Expression of the btuB gene encoding the outer membrane cobalamin transporter in Escherichia coli is strongly reduced on growth with cobalamins. Previous studies have shown that this regulation occurs in response to adenosylcobalamin (Ado-Cbl) and operates primarily at the translational level. Changes in the level and stability of btuB RNA are consequences of the modulated translation initiation. To examine how Ado-Cbl affects translation, the binding of E. coli 30S ribosomal subunits to btuB RNA was investigated by using a primer extension inhibition assay. Ribosome binding to btuB RNA was much less efficient than to other RNAs and was preferentially lost when the ribosomes were subjected to a high-salt wash.

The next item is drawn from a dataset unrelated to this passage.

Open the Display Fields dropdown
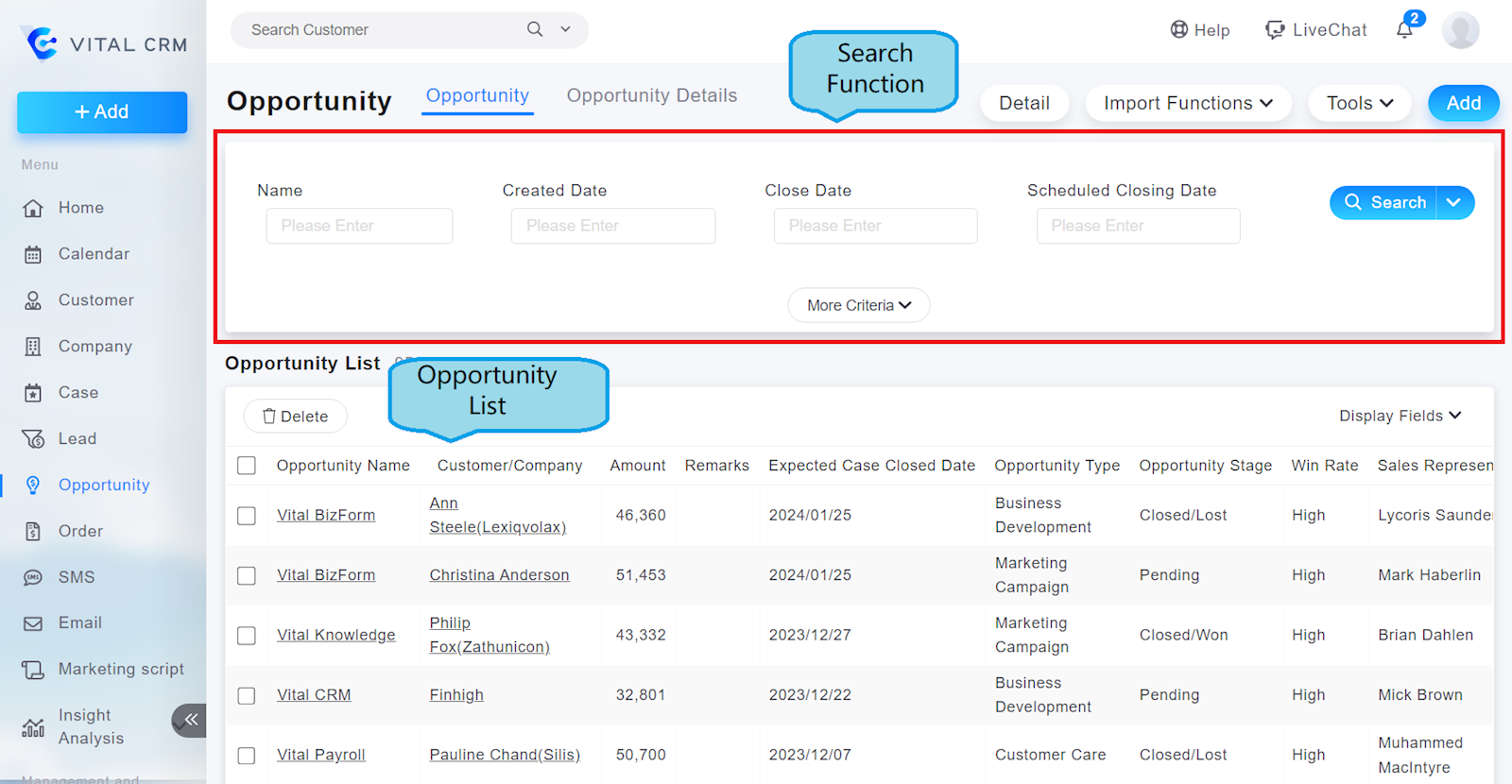1512x784 pixels. pos(1400,416)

Ribosome binding to btuB RNA was inhibited by Ado-Cbl but not by cyanocobalamin, with half-maximal inhibition around 0.3 microM Ado-Cbl. Ribosome-binding activity was increased or decreased by mutations in the btuB leader region, which affected two predicted RNA hairpins and altered expression of btuB-lacZ reporters. Finally, the presence of Ado-Cbl elicited formation of a single primer extension-inhibition product with the same specificity and Cbl-concentration dependence as the inhibition of ribosome binding. These results indicate that btuB expression is controlled by the specific binding of Ado-Cbl to btuB RNA, which then affects access to its ribosome-binding sequence.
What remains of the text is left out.